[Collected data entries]
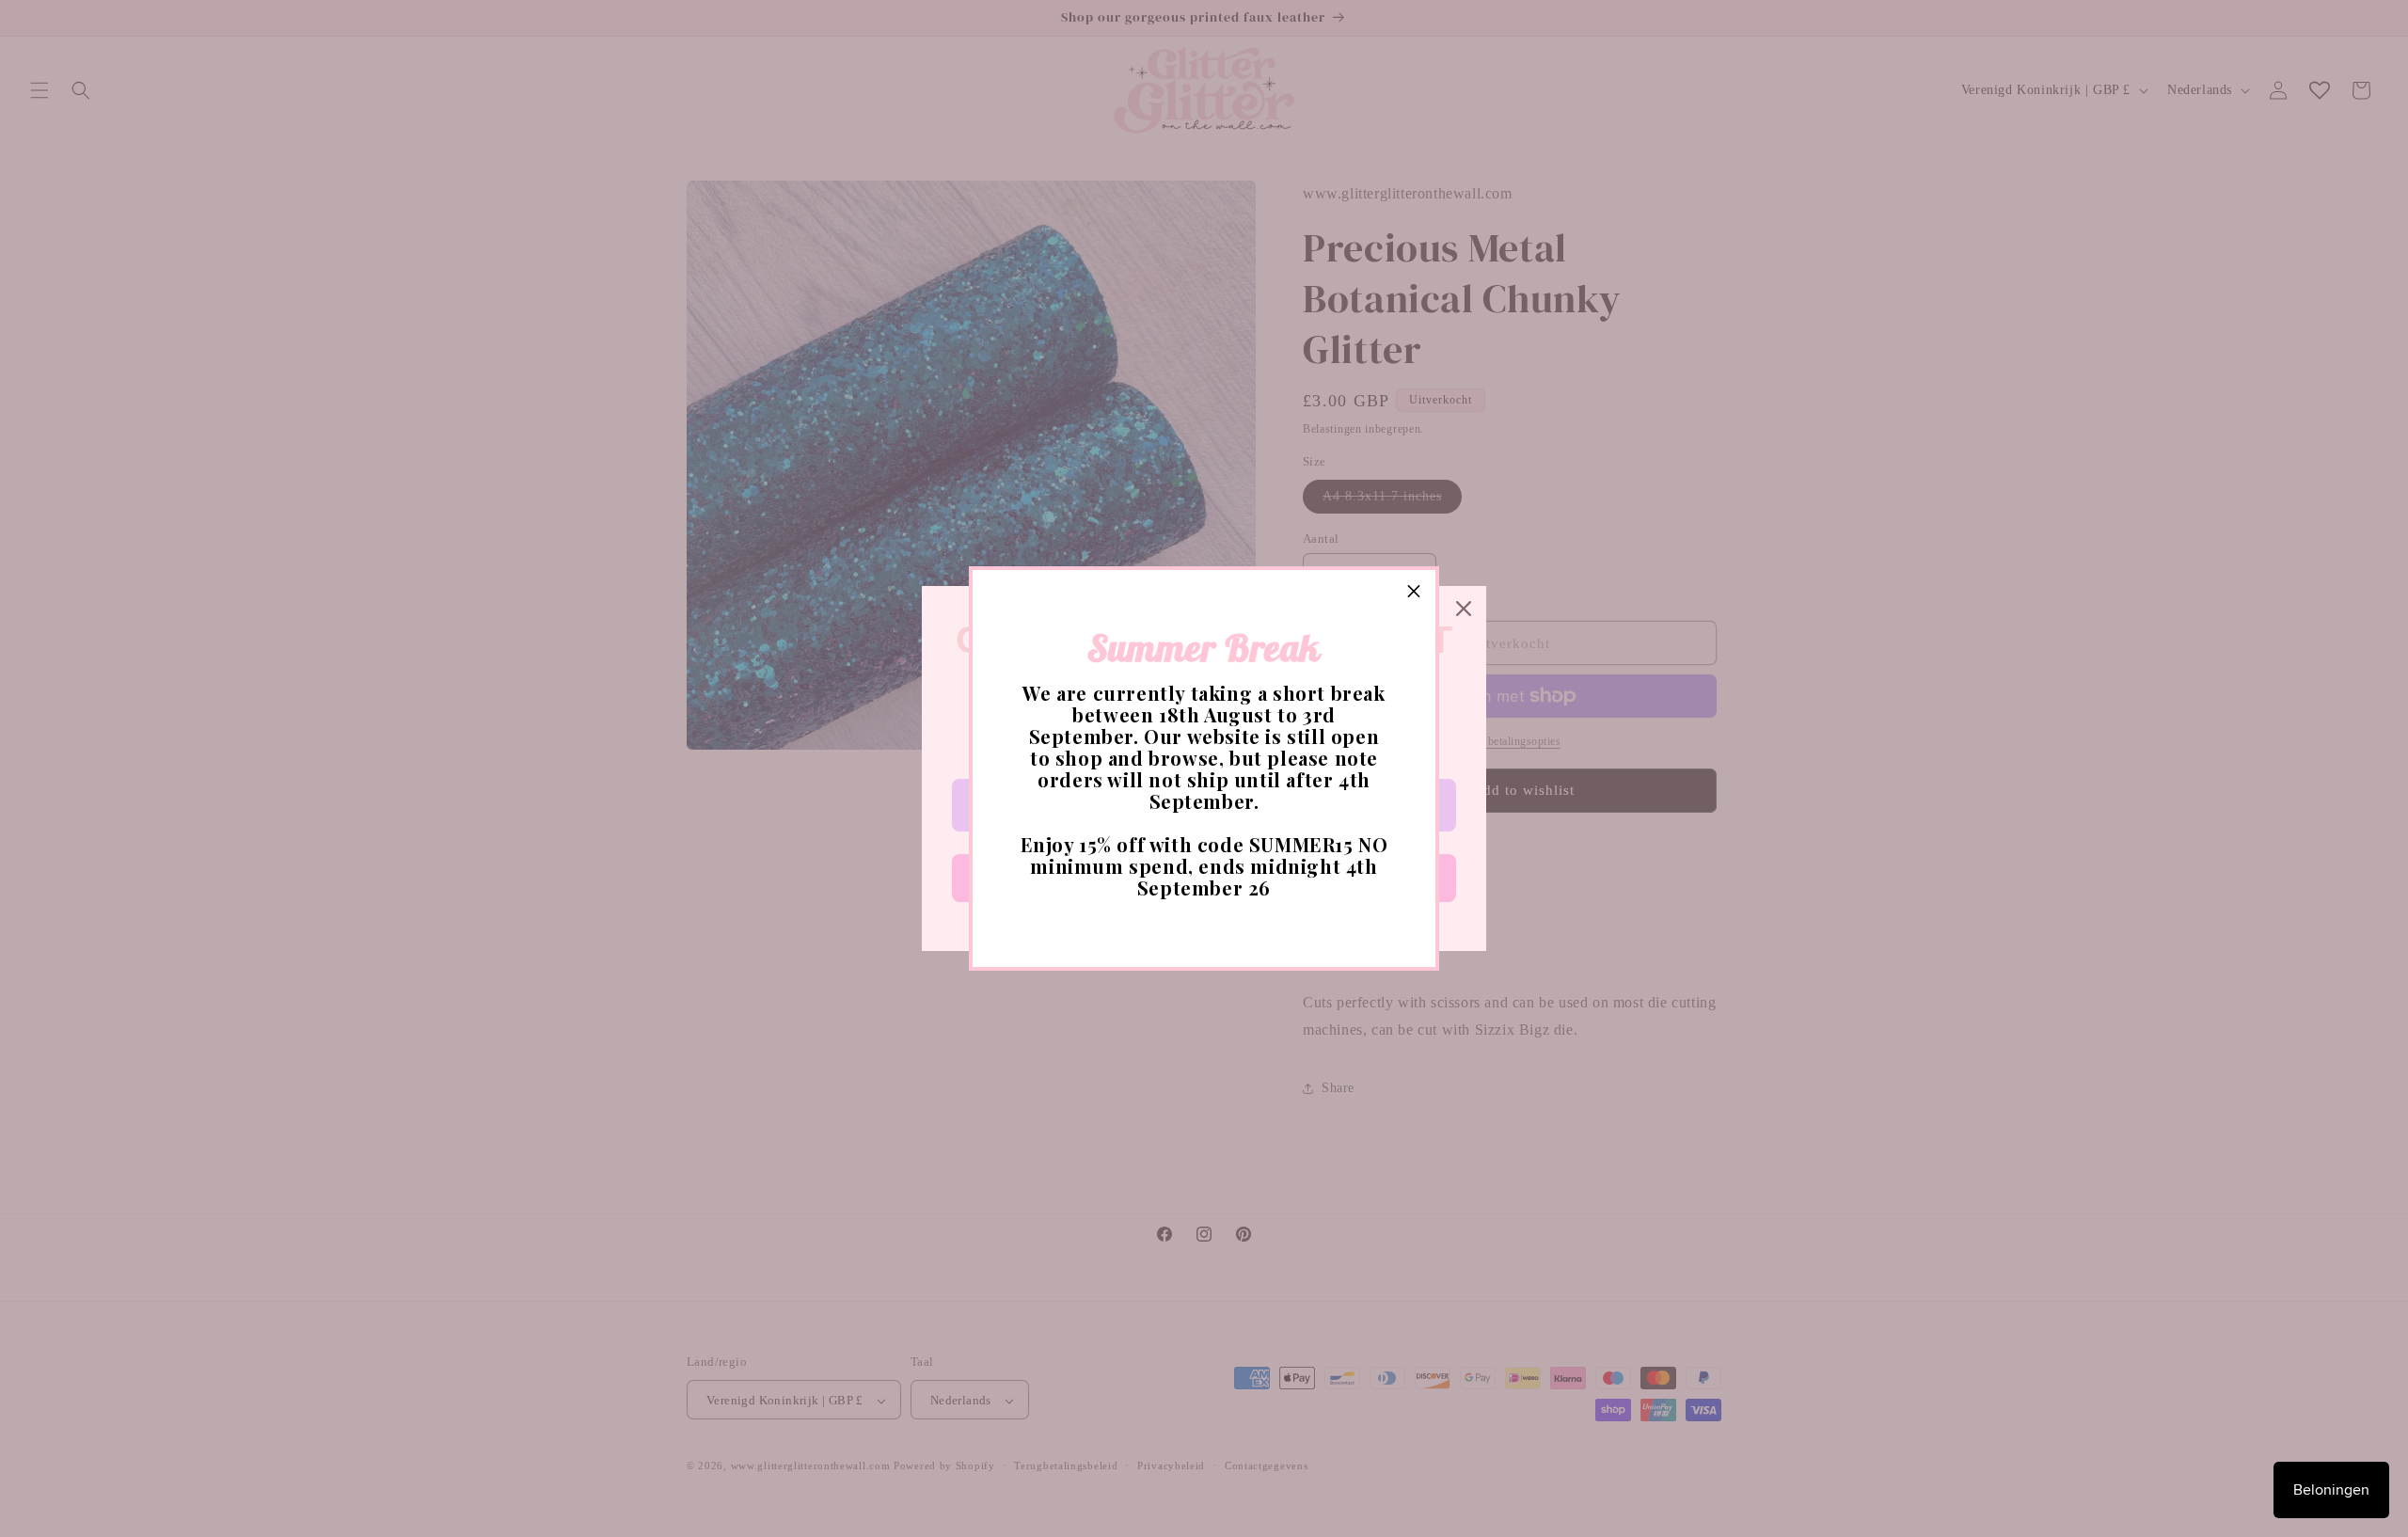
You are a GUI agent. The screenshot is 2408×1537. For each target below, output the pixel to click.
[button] (1413, 591)
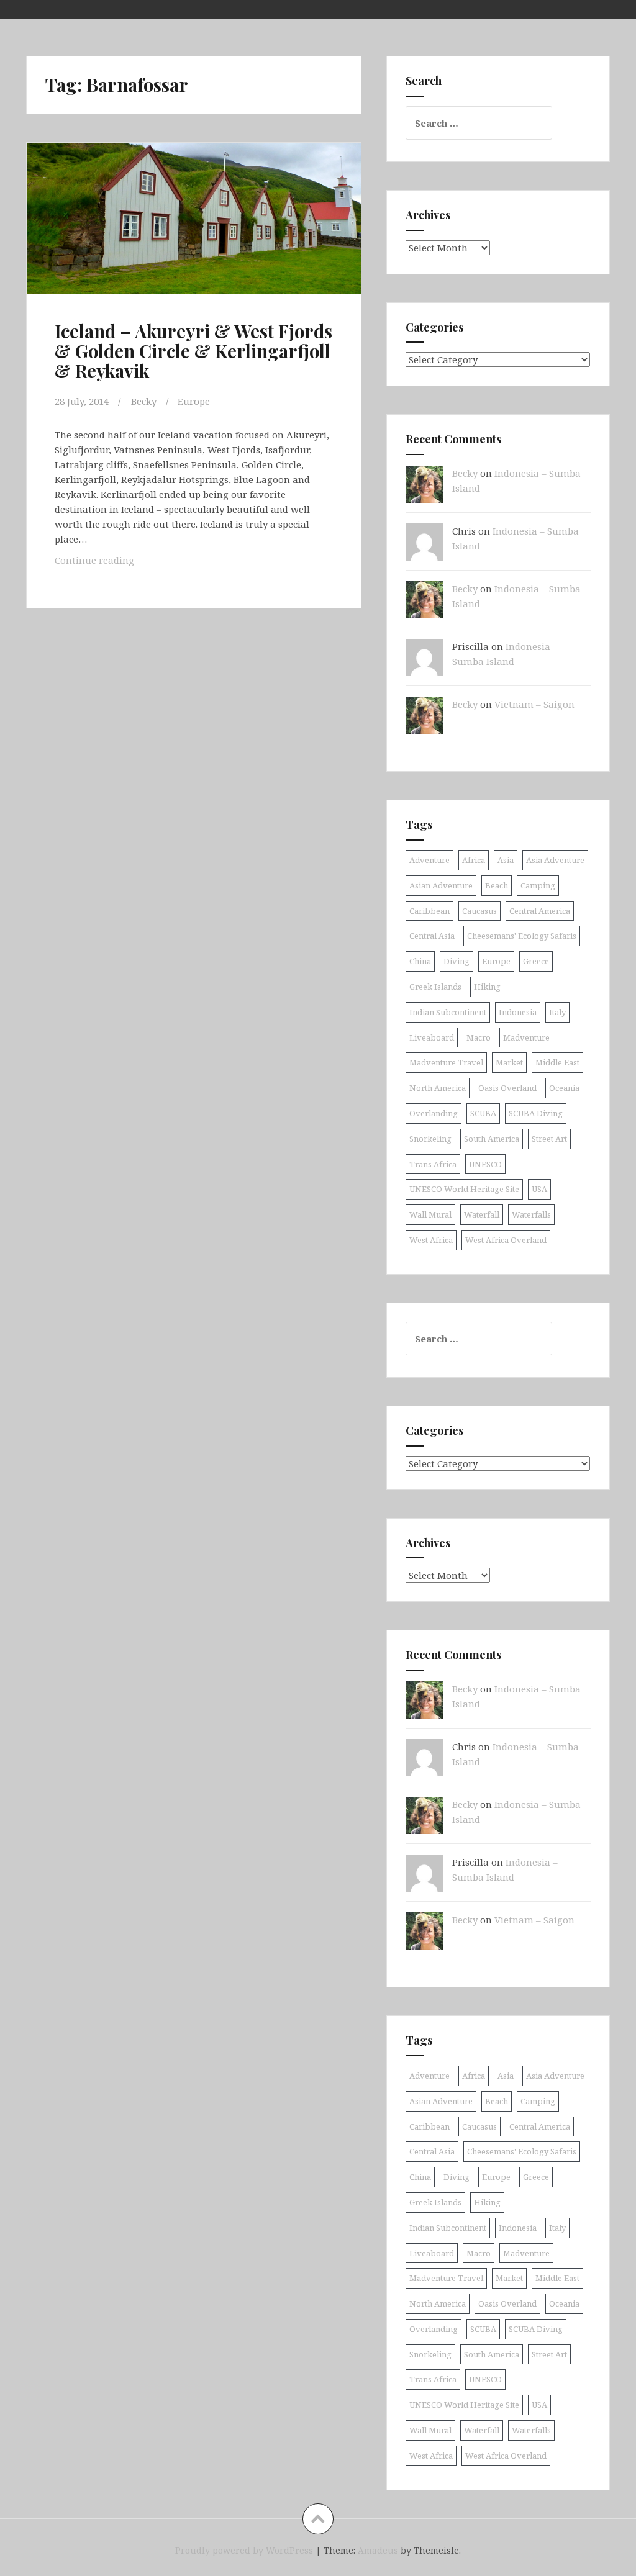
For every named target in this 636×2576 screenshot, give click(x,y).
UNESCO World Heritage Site (464, 1189)
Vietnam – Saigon (534, 704)
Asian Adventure (441, 885)
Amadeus (378, 2550)
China (420, 961)
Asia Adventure (555, 859)
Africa (473, 859)
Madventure (526, 1037)
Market (509, 1062)
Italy (557, 1012)
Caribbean (429, 910)
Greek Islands (435, 986)
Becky (144, 401)
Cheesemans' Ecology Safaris (521, 935)
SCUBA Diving (536, 1113)
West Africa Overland (506, 1239)
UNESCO (485, 1164)
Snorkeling (430, 1138)
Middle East (557, 1062)
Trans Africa (433, 1164)
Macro (478, 1037)
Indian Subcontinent (447, 1012)
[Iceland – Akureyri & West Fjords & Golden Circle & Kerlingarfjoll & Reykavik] (197, 234)
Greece (536, 961)
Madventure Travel (446, 1062)
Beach (496, 885)
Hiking (487, 986)
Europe (194, 401)
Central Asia (432, 935)
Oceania (564, 1087)
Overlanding (433, 1113)
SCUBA (483, 1113)
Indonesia (518, 1012)
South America (491, 1138)
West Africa (431, 1239)
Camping (537, 885)
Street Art (549, 1138)
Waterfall (481, 1214)
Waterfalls (531, 1214)
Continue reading (125, 563)
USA (539, 1189)
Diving (456, 961)
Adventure (429, 859)
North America (437, 1087)
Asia (505, 859)
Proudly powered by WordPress (244, 2550)
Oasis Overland (507, 1087)
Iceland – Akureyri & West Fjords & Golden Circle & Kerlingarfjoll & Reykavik (193, 350)
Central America (539, 910)
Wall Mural (430, 1214)
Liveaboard (431, 1037)
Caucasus (479, 910)
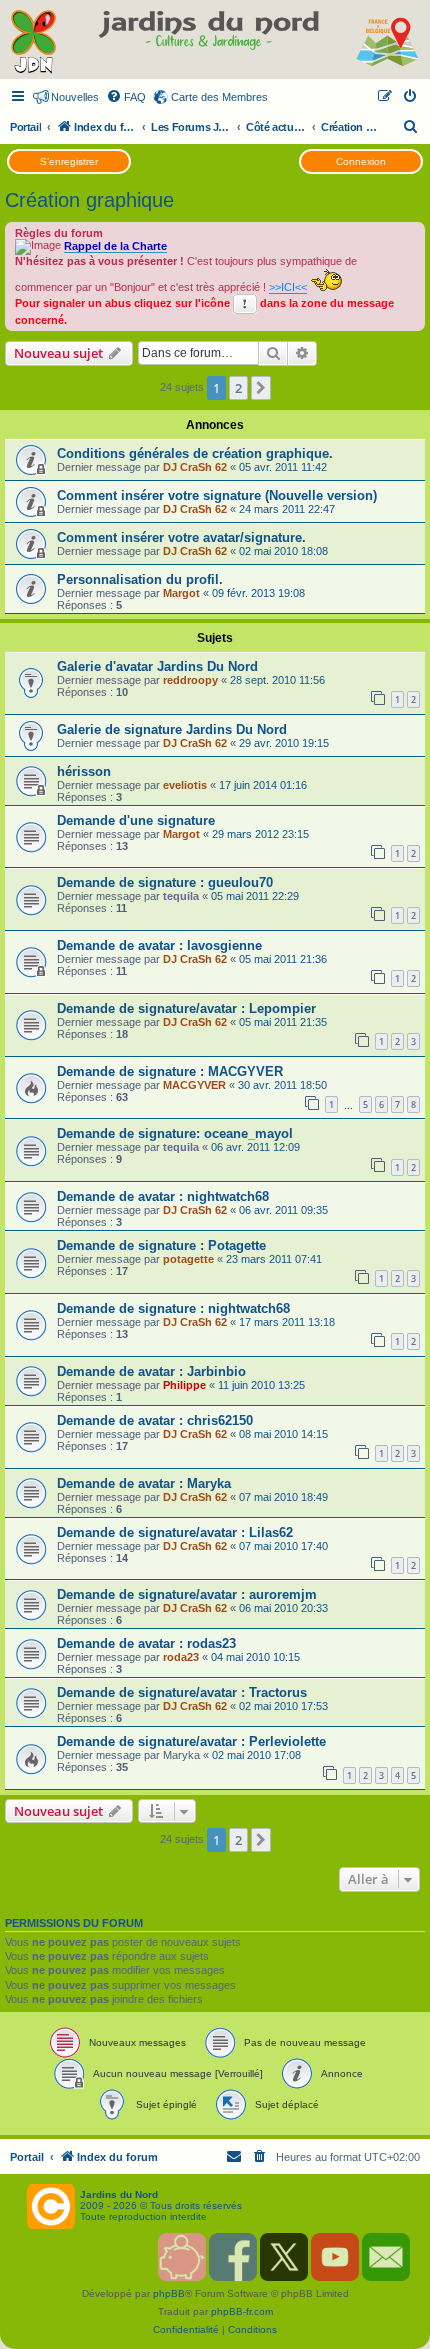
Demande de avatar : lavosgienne (159, 945)
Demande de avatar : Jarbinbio (151, 1371)
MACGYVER (194, 1085)
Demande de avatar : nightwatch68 (163, 1196)
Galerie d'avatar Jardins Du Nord (157, 666)
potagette (188, 1259)
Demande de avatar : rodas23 (146, 1643)
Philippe (184, 1385)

> WHAT THE TASK ASKS:
Copy exactly, and copy nothing else: the lines from the one containing "Oceania (564, 1087)" through the end of the data, both ends included, with pictures left out.

> RESULT OF THIS EXERCISE:
Oceania (564, 1087)
Overlanding (433, 1113)
SCUBA (483, 1113)
Indonesia (518, 1012)
South America (491, 1138)
West Africa (431, 1239)
Camping (537, 885)
Street Art (549, 1138)
Waterfall (481, 1214)
Waterfalls (531, 1214)
Continue reading (125, 563)
USA (539, 1189)
Diving (456, 961)
Adventure (429, 859)
North America (437, 1087)
Asia (505, 859)
Proudly powered by WordPress (244, 2550)
Oasis Overland (507, 1087)
Iceland – Akureyri & West Fjords & Golden Circle & Kerlingarfjoll & Reykavik (193, 350)
Central America (539, 910)
Wall Mural (430, 1214)
Liveaboard (431, 1037)
Caucasus (479, 910)
Demande de avatar : lavosgienne (159, 945)
Demande de avatar : Jarbinbio (151, 1371)
MACGYVER (194, 1085)
Demande de avatar : nightwatch68 (163, 1196)
Galerie d'avatar Jardins Du Nord (157, 666)
potagette (188, 1259)
Demande de avatar : rodas23 (146, 1643)
Philippe (184, 1385)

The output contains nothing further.